A team of researchers has found that resveratrol - a well-known compound found in the skin of red grapes and in red wine - could help prevent memory loss in old age.
An antioxidant also found in peanuts and some berries, resveratrol has made headlines for its potential to curb some effects of aging and prevent heart disease, yet the current study says it could be important for memory, learning and mood.
"The study provides novel evidence that resveratrol treatment in late middle age can help improve memory and mood function in old age," says Ashok K Shetty, PhD, a professor in the Department of Molecular and Cellular Medicine and Director of Neurosciences at the Institute for Regenerative Medicine at Texas A&M University in the US.
In the study, Shetty and his team worked with rats, spring boarding on the fact that both humans and animals undergo cognitive decline after middle age.

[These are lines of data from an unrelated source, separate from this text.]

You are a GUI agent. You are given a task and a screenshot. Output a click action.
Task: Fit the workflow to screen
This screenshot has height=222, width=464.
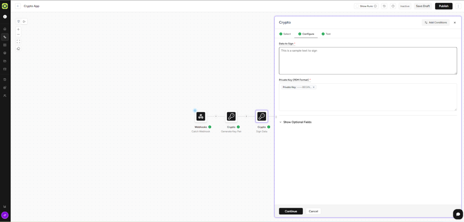pos(19,42)
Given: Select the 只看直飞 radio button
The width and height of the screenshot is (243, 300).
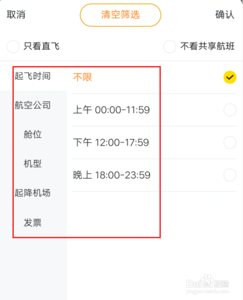Looking at the screenshot, I should [x=13, y=46].
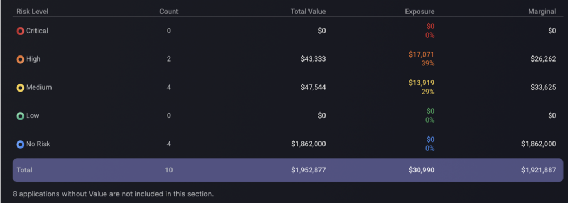Select the Medium exposure $13,919 value
This screenshot has height=203, width=568.
[422, 83]
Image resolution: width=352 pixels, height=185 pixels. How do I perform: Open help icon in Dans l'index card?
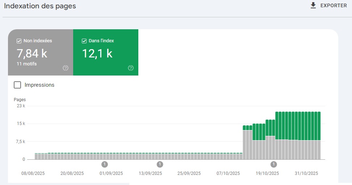tap(131, 68)
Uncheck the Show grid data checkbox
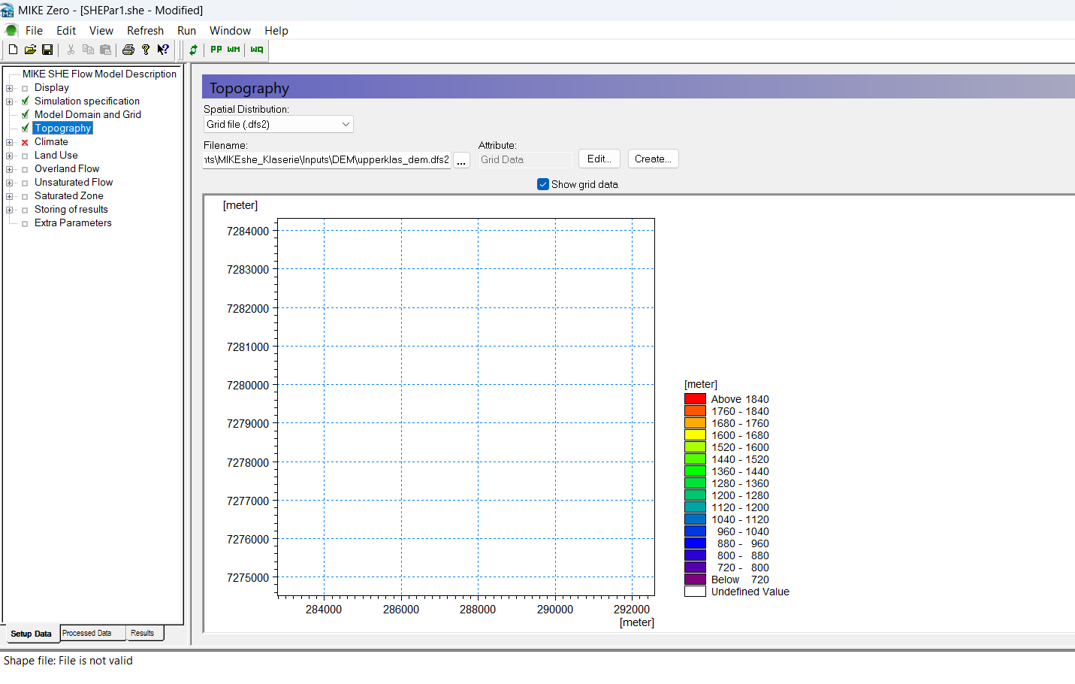 pos(543,184)
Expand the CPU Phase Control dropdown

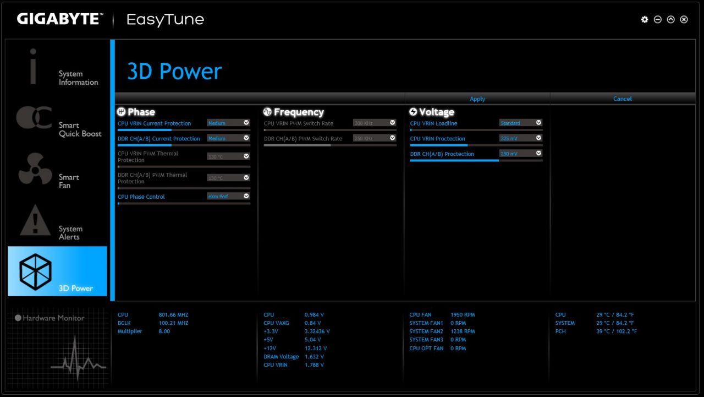point(228,196)
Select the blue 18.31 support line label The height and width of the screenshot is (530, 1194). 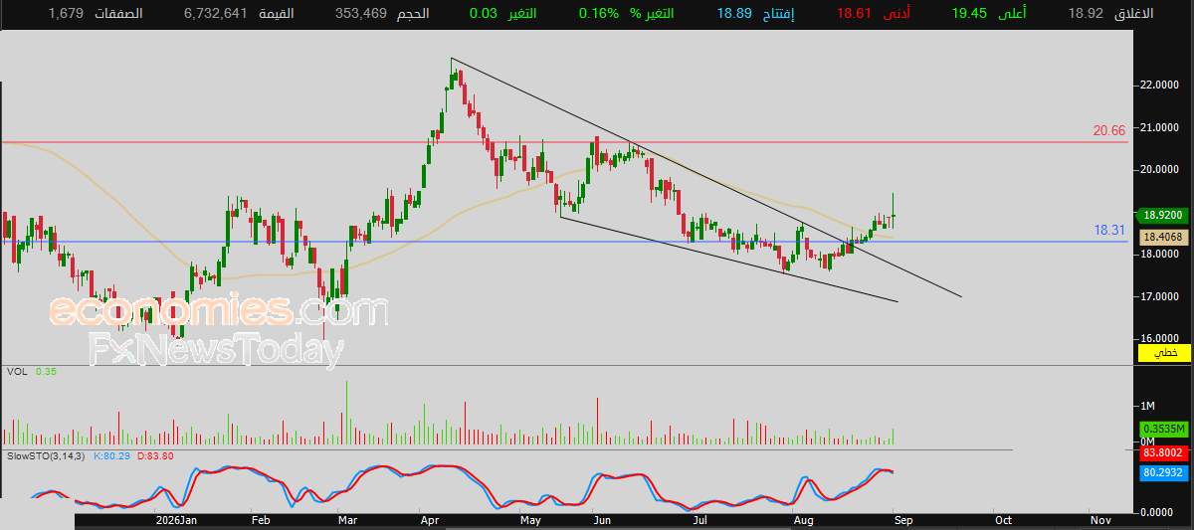(x=1109, y=230)
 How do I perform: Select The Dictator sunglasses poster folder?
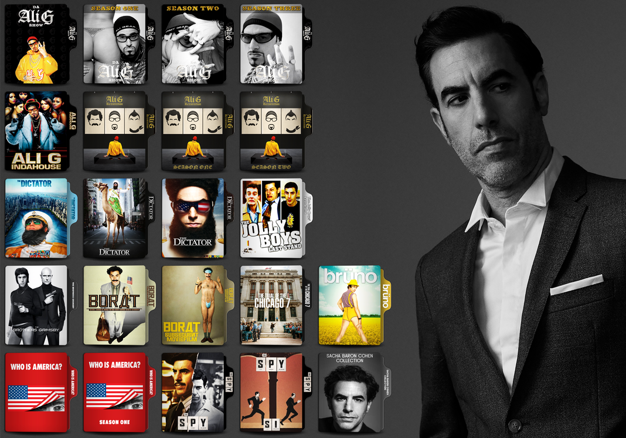tap(195, 218)
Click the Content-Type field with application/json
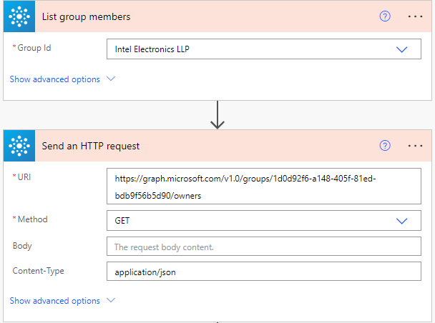This screenshot has height=323, width=435. click(264, 272)
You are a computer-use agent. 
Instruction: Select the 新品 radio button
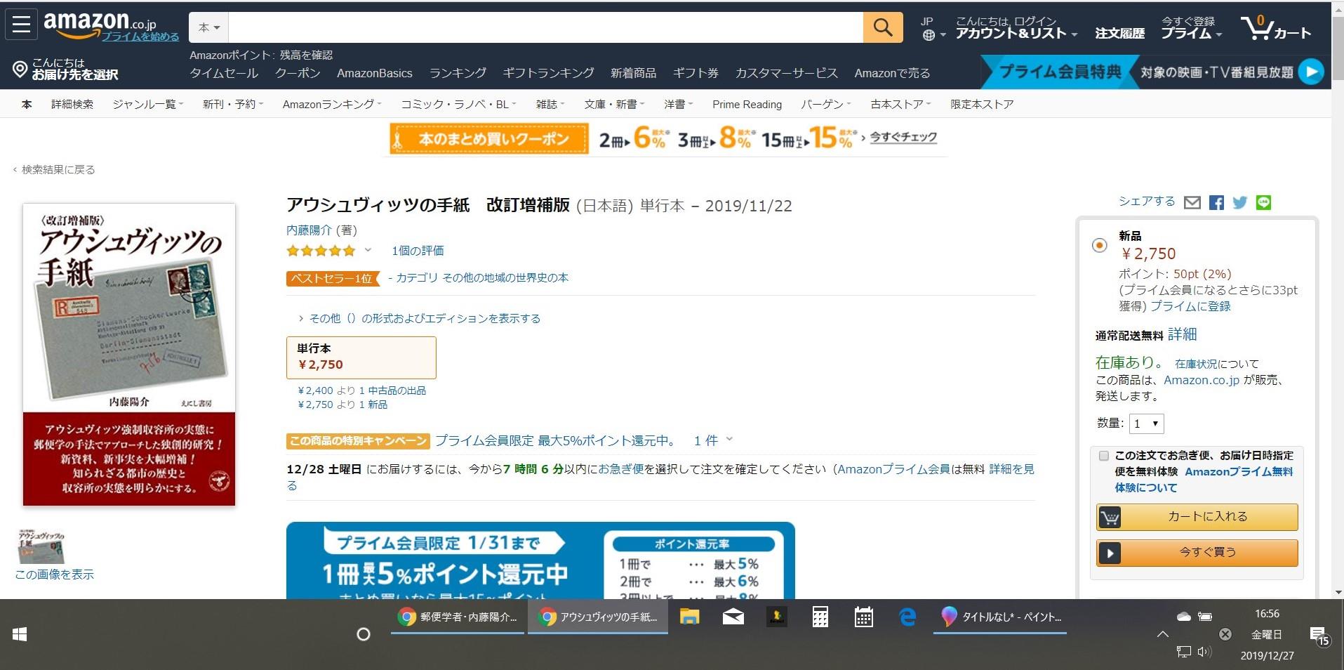1099,245
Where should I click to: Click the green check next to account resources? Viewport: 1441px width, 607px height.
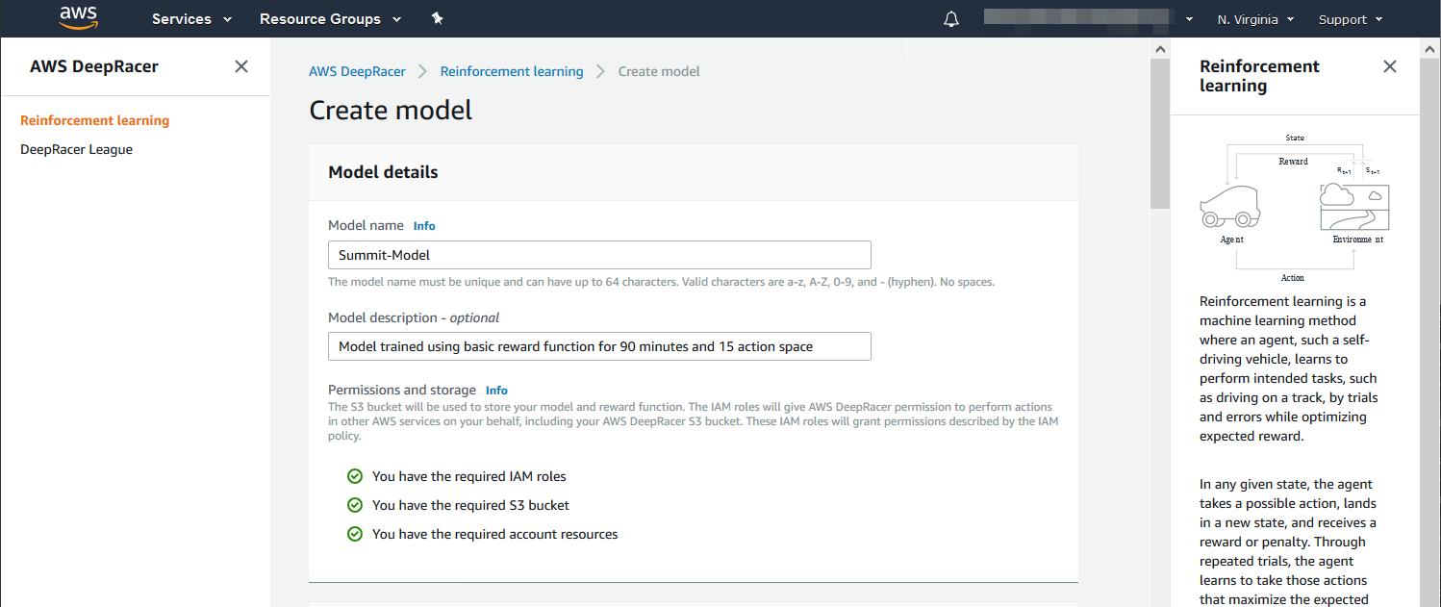click(x=355, y=534)
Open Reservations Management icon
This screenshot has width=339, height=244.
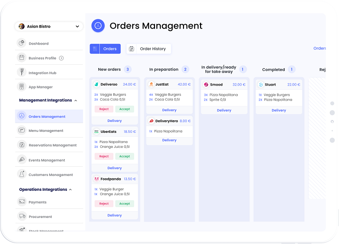pyautogui.click(x=21, y=145)
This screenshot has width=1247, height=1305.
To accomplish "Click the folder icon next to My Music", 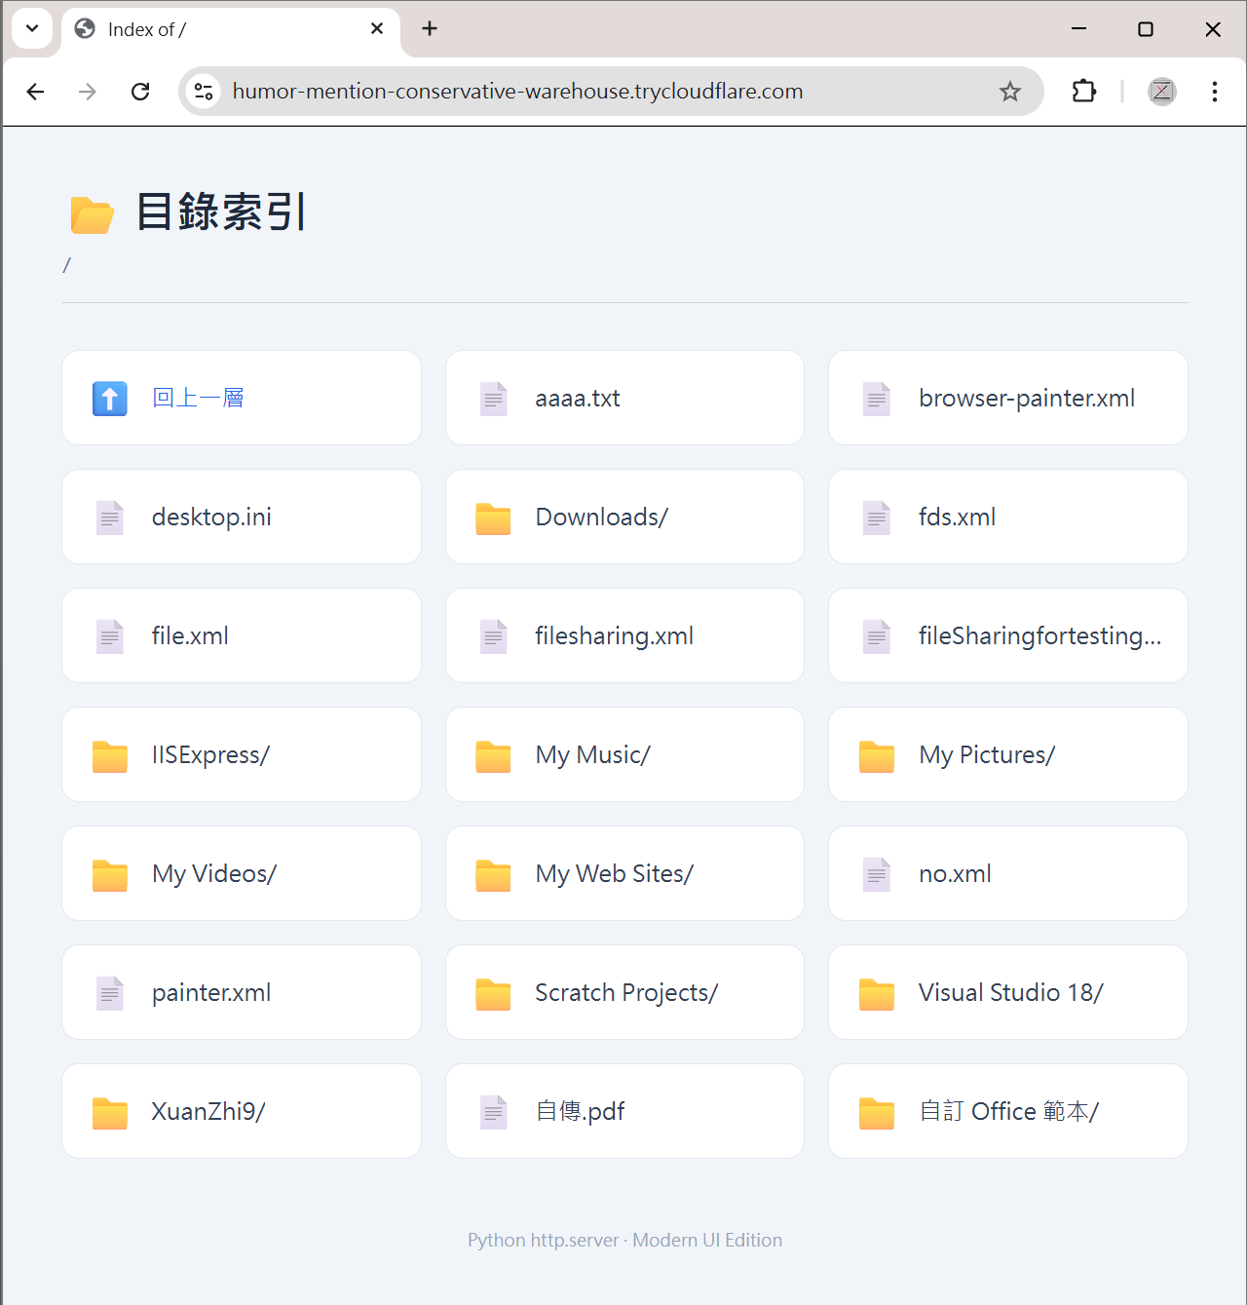I will [493, 754].

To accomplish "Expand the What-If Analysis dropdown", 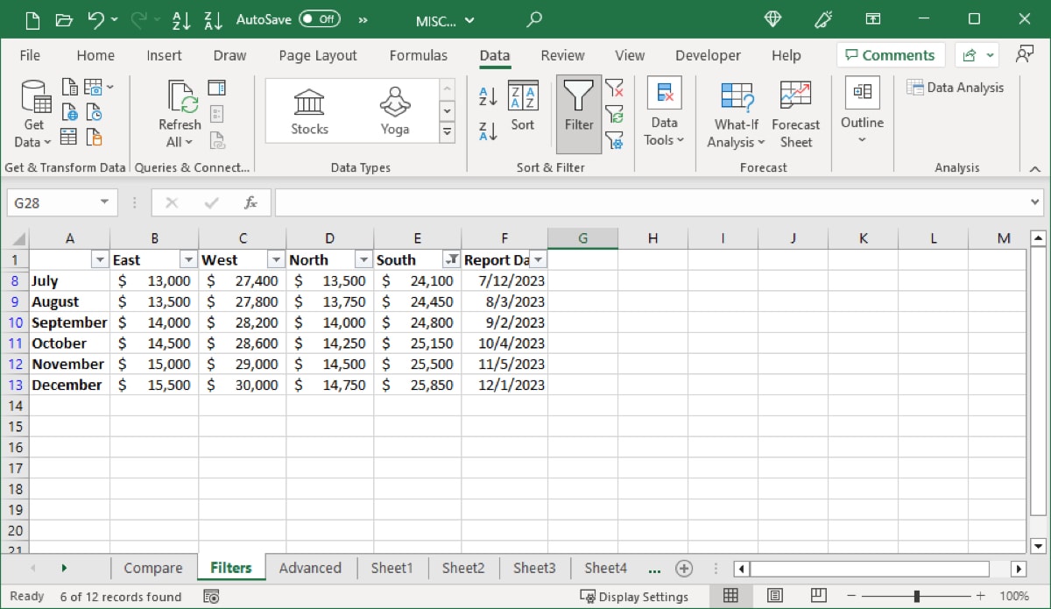I will (x=735, y=116).
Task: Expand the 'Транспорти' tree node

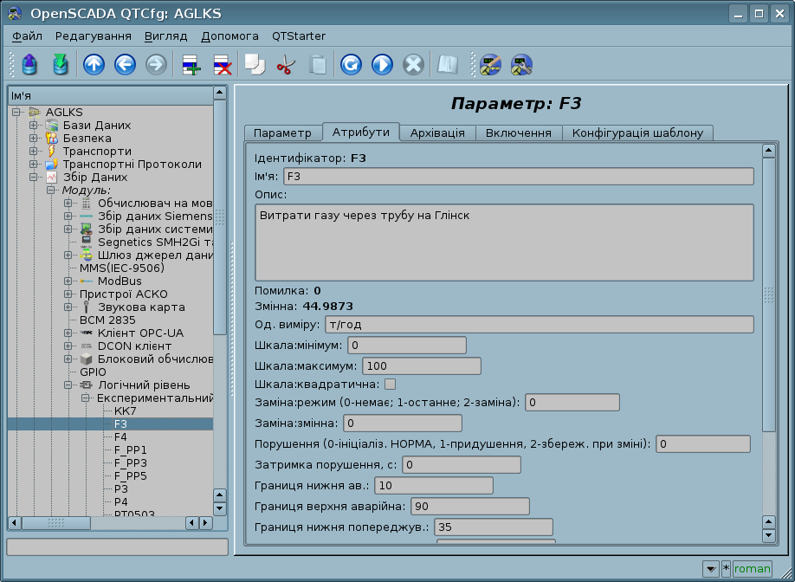Action: pos(33,152)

Rats treated with resveratrol exhibited improved spatial learning and memory in what Shetty calls a striking contrast with their counterparts in the control group, who did not receive resveratrol.
According to Shetty, the ability to create new spatial memories in the untreated rats plunged, to which he says decreasing neurogenesis is to blame.
By contrast, the growth and development of neurons had roughly doubled in the rats treated with resveratrol, says Shetty.
These rats also showed improved blood flow and lowered inflammation in the hippocampus -- a part of the brain that's key to learning, memory and mood.
Study authors acknowledge funds from the National Center for Complementary and Alternative Medicine (NCCAM) at the National Institutes of Health (NIH) and the paper was published in the journal Scientific Reports.
Future projects include trials to find out just how much resveratrol is needed to produce these positive effects in the brain.